Edith Piaf’s “La Vie en rose” ran continually in my head (and on my lips) while I was in Paris. Literally “life in pink,” the phrase means something akin to seeing life through rose-tinted glasses.
Certainly, Paris to me was like that, even though we waited in the most and longest lines for various attractions. I was in Gay Paree! This is the city where Fred Astaire danced with Audrey Hepburn, where Gene Kelly serenaded Leslie Caron, where the Impressionists and the Lost Generation set the artistic and intellectual worlds on fire. This is the city of people’s dreams, romantic, artistic, intellectual or otherwise.
Did my dreams match up with reality? Yes and no. Obviously, the Paris of my dreams didn’t involve waiting in line for an hour to see Saint Chapelle.
Yet, when I did see sunlight streaming through those riotously colored windows, I knew that yes, I really was in La Ville-Lumiére. The City of Light.
The Panthéon contains, among other things, the graves of Victor Hugo, Alexandre Dumas, Louis Braille, and Voltaire, as well as a memorial to Antoine de Saint-Exupéry. One of the most fascinating things in there, though, was Foucault's Pendulum, a device that shows the rotation of the Earth. Léon Foucault demonstrated it here in 1851; this is a copy of the original device.
Sacre Coeur is one of the many beautiful cathedrals (or rather, basilicas) in Paris. Climbing a tall hill, we were confronted with panoramic views of Montmartre. We walked in, intending to sightsee, only to bump into a Holy Thursday Mass. Oops! Also of note were the vending machines dispensing holy medals, which was. . .strange.
Finding the Moulin Rouge was a trial. After getting the very clear direction of going "left" from Sacre Coeur, we wandered around Montmartre, getting an eyeful of the Parisian nightlife. However, we were lucky and stumbled upon it. Having watched too much of Moulin Rouge!, I was a wee bit disappointed there was no giant elephant with a singing Ewan McGregor on it.
We found a bistro to drink Bordeaux and for me to eat escargot. Even though the idea of eating snails inevitably triggers an "ew!" for many, I can report they tasted like mussels, pretty much, except cooked in pesto and garlic. Quite tasty. Our server was also a riot. I had heard that French waiters were often rude but happily, that wasn't the case. Ours had lived in California for a spell and was dying to return. He also pumped his fist into the air and shouted, "I love Barack Obama!"
My art history professor fainted when she had seen the Winged Victory of Samothrace for the first time. While I didn't have that reaction, I was certainly enraptured by its dynamism, its striking evocation of movement, strength, and grace. I kept returning to it.

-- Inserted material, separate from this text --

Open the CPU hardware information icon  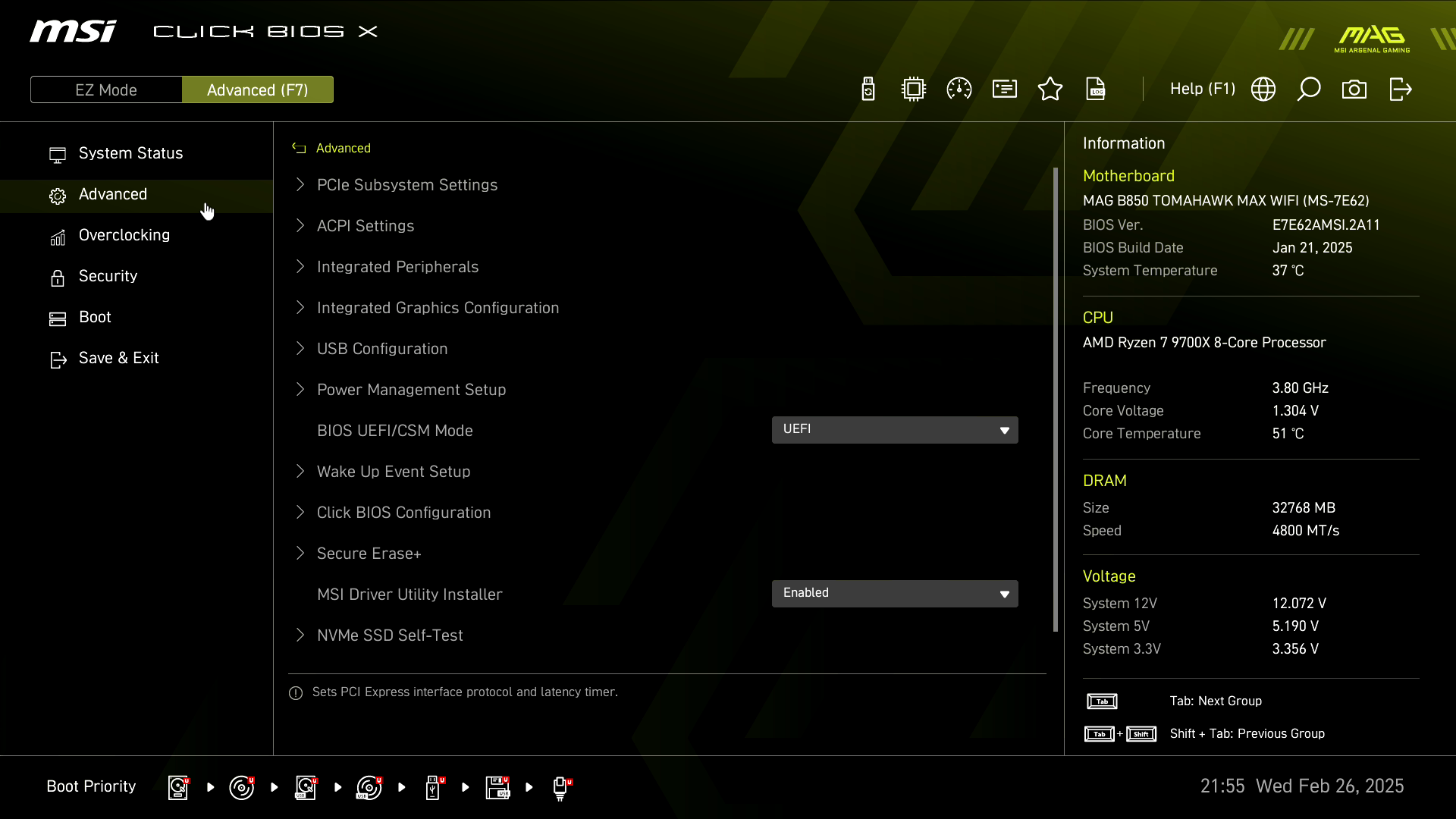pyautogui.click(x=913, y=89)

My friend Caitlin really wanted to find the lamassu, giant human-headed winged lion statues. However, the Louvre is a maze, so we spent several minutes haplessly looking for a docent (mysteriously few), finding a medieval moat (!) and sphinx, and bumping randomly into our other friend who was also a little lost. Finally, we realized we had missed a side staircase and here we were. Worth the journey, I think.

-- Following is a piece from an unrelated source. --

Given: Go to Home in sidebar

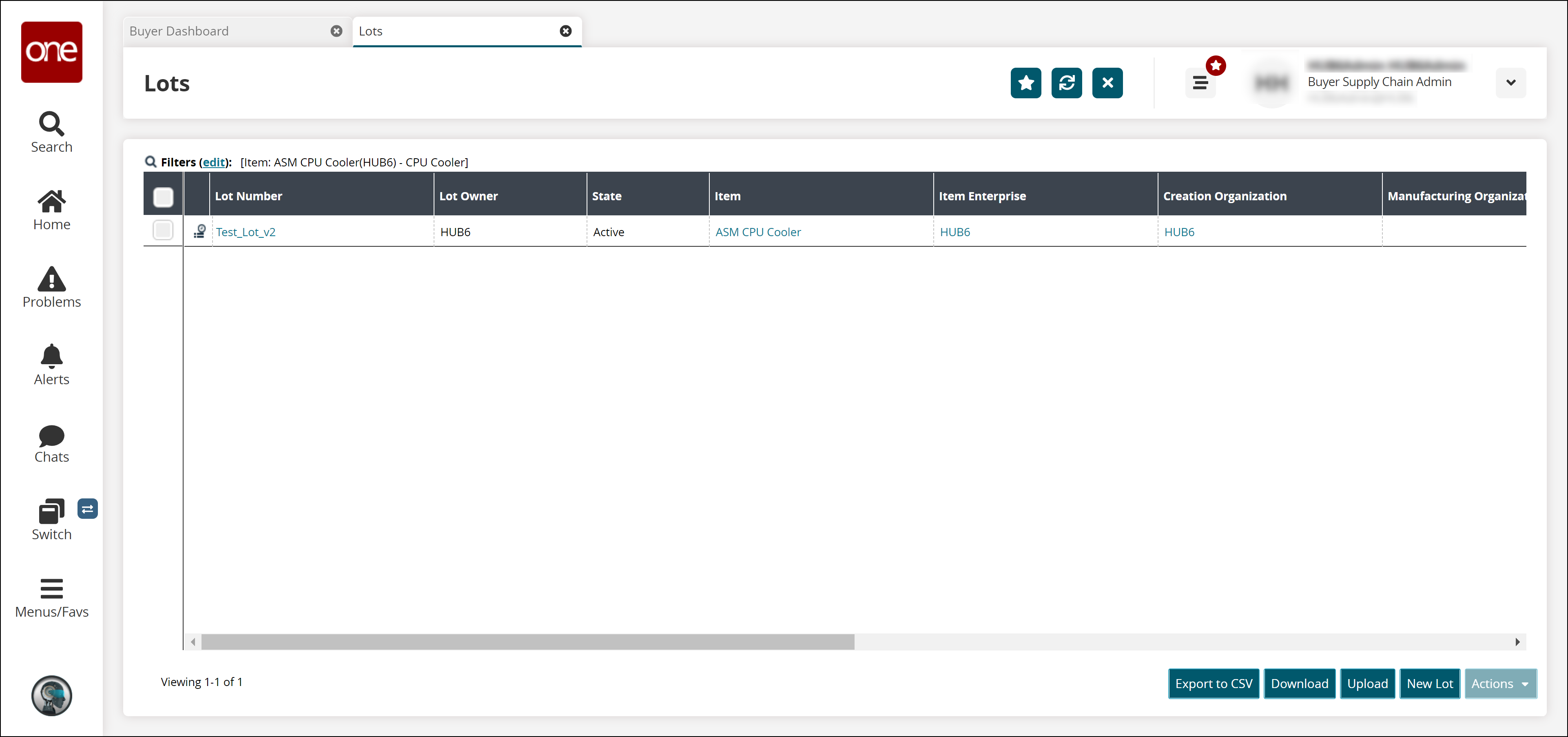Looking at the screenshot, I should click(51, 209).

Since it was Holy Week, unfortunately, the line for the main sanctuary at Notre Dame was very, very long. However, our Museum Passes got us into the much shorter line for the tower tour. Since we we had to catch a train that night, Aubrey and Bekah got us to agree to leave the line if an hour had passed and we weren't in the building. Approximately 56 minutes and a crepe break later, Caitlin, snickering, pointed out the time left when we entered the towers. For all that, though, we got some of the best views in Paris, a showing of the bell Victor Hugo made famous in The Hunchback of Notre Dame, and some time with the gargoyles.
Shakespeare and Company is a bookstore famous for the many, many writers who've hung out there, such as not-so-well-known folks as Ernest Hemingway, James Joyce, and Gertrude Stein. Packed with people, it was a lovely, whimsical place where brand-new editions of books were shelved with decades-old ones, where there was a pot for people to throw in change for "starving writers," where we wandered upstairs to find someone playing the piano, and where there was a little courtyard with a charming arrangement of toys and garden gnomes.
You see the Eiffel Tower in popular culture so much that it's become a cliché. Still, when we walked up to it, we were struck by how beautiful it was. I know I've overused that word when it comes to Paris, but we were exclaiming at how the black iron was twisted like lacework, how delicate and yet tough it looked against the sky. There's nothing else like it in the world; no wonder it's synonymous with Paris.
We waited an hour for Sainte Chapelle, but this is what I walked into. Before I saw Sainte Chapelle, I had never seen stained glass. Not like this. Easily the single most wondrous structure I saw my entire trip.